Exercise set:
1) In the post on bot traffic, what share of total web traffic do bots account for, according to Cloudflare Radar?
2) Pick up the post on bot traffic right after its final sentence and carry it forward.

Reading passage:
At the end of last year, I ran a poll that received nearly 100 responses about the percentage of bot traffic on the web.
The results were fascinating - mainly because of how wrong I was.
Whether it reflects my immediate circle or a broader pessimism about the state of the web, the majority of respondents were wildly off the mark.
The Reality of Bot Traffic
According to Cloudflare Radar (see data), bot traffic consistently accounts for about 30% of total web traffic.
This figure is far lower than most people—at least within the confines of my small poll—seem to believe.
It’s worth acknowledging there are likely some caveats about how bot traffic is measured and categorised, but however you frame it, this number is surprising to many in the SEO and broader web industry.
30% Bot - A Small Percentage or a Big Problem?
On the one hand, 30% might feel like a relatively small slice of the pie. On the other, when you think about the implications of nearly a third of all web traffic being non-human, the scope starts to sink in.
Every interaction—every server request—is consuming bandwidth and computational power to serve data that, in many cases, will only be partially used. Much of this is consumed by bots and scrapers, delivering minimal value to the majority of human users.
The Good Bots
Not all bot traffic is bad, of course. Search engine crawlers and AI providers scraping the web play crucial roles. These bots power the tools and services that most of us rely on daily—from accurate search results to AI models that enhance productivity. In these cases, the benefit of bot traffic is evident and widely distributed.
The Questionable Bots
Beyond these essential functions, you have to wonder: what purpose does the rest of bot traffic serve? What value does it provide? And is it ultimately worth the cost? Questionable bots could fall into many categories, but here are a few:
Scraping for unauthorised data collection: Bots that harvest data without permission, often repurposing it for commercial or malicious ends. Think prices, stock data, personal information etc.
Credential stuffing or brute force attacks: Malicious bots attempting to gain unauthorised access to user accounts.
Ad fraud bots: Bots generating fake clicks on advertisements, draining marketing budgets without delivering value.

Available data:
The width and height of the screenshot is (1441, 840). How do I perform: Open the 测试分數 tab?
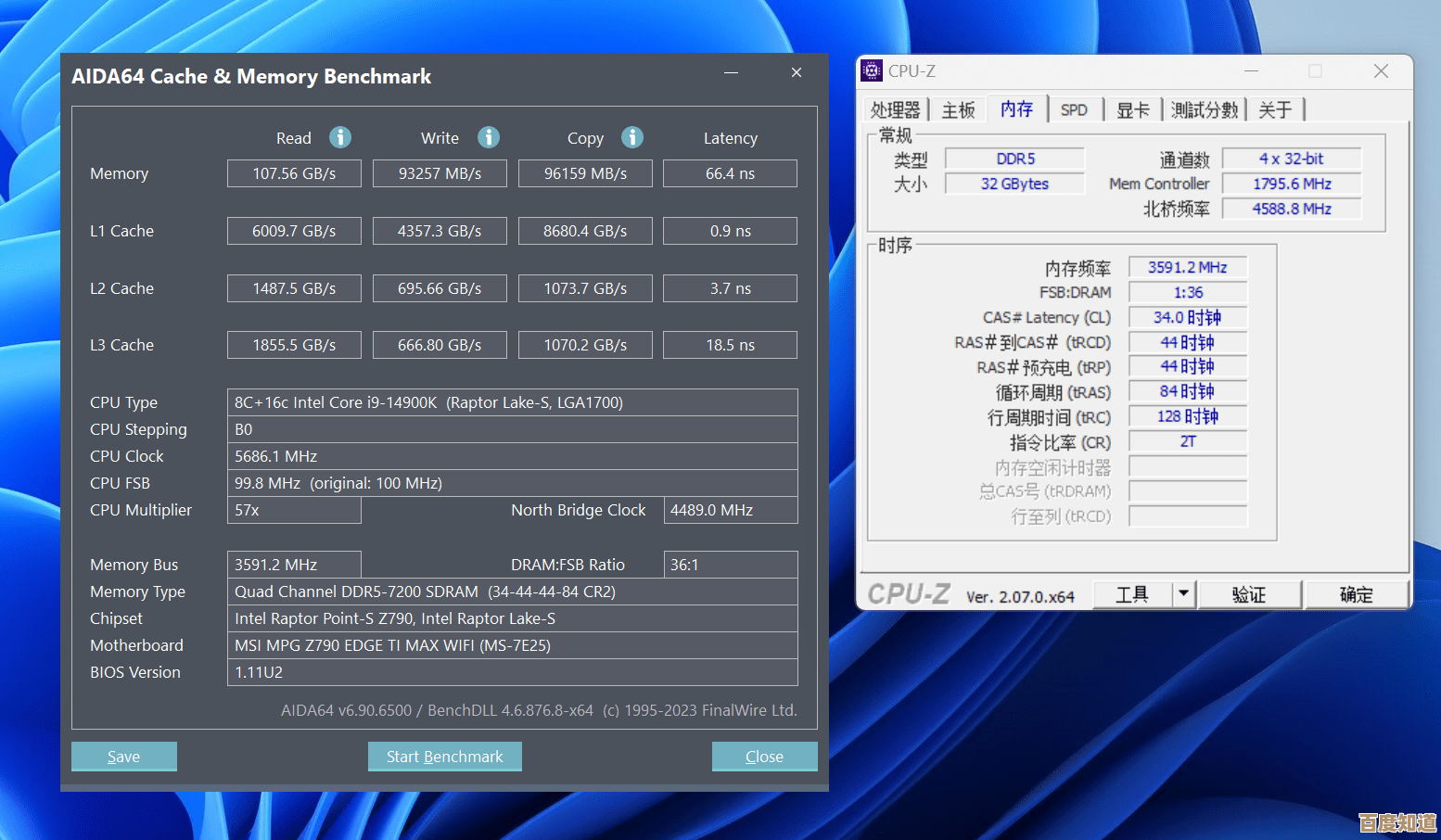pos(1205,109)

Answers below:
1) About 30%.

2)
Spam bots: Bots that post irrelevant or harmful content on forums, comment sections, or social media platforms.
Search Manipulation: Bots that generate fake traffic to manipulate rankings, often causing harm to genuine websites.
Excessive monitoring or scraping: Even well-intentioned bots, such as competitor monitoring tools, can overload servers with unnecessary requests.
There are hundreds/thousands of other potential bot activity you should be aware of, but aren't specifically for any kind of greater good.
Potential Mitigation of Bad Bots
There is something a well-intentioned webmaster/website owner can do to take targeted measures to mitigate the impact specifically to you.
To address these questions, here are some actionable steps to mitigate questionable bot activity:
Monitor bot traffic: Use analytics tools to understand the scale and nature of bot interactions on your site.
Implement bot management solutions: Consider tools like bot detection services to filter out non-essential bots.
Encourage the use of APIs: Provide accessible APIs to reduce the need for scraping and to streamline data sharing. This is a more advanced case for people that have heavily-scraped sites AND well-structured data.
Set up rate limiting: Restrict the frequency of requests from specific IP addresses or agents to protect your resources. BUT BE CAREFUL of which bots you limit here.
By taking these steps, we can collectively work towards a more efficient and sustainable internet.
Being Mindful of the Cost of Bot Activity
Years ago, I attended a talk where a speaker demonstrated how to scrape the Days of the Year website for content marketing ideas. During the Q&A session, Jono Alderson, who happened to be in the audience, politely pointed out an alternative: “Please use the free API; don’t scrape the site!”
This exchange was a pivotal moment for me. It was the first time I truly considered the “cost” of scraping—not just in terms of server load but also in terms of ethical use of resources. It made me question how often we default to scraping when structured data, APIs, or data feeds are readily available. How different might the web be if we embraced these more efficient tools?
Who Feels the Burden of Bot Traffic?
For large websites, bot traffic’s costs are glaringly apparent. These sites often deploy sophisticated tools to manage and mitigate bot activity.
Smaller websites, on the other hand, experience such low volumes of bot traffic that it barely registers as an issue. For those outside the web development or digital marketing worlds, the idea that bot traffic has any “cost” might be an entirely foreign concept.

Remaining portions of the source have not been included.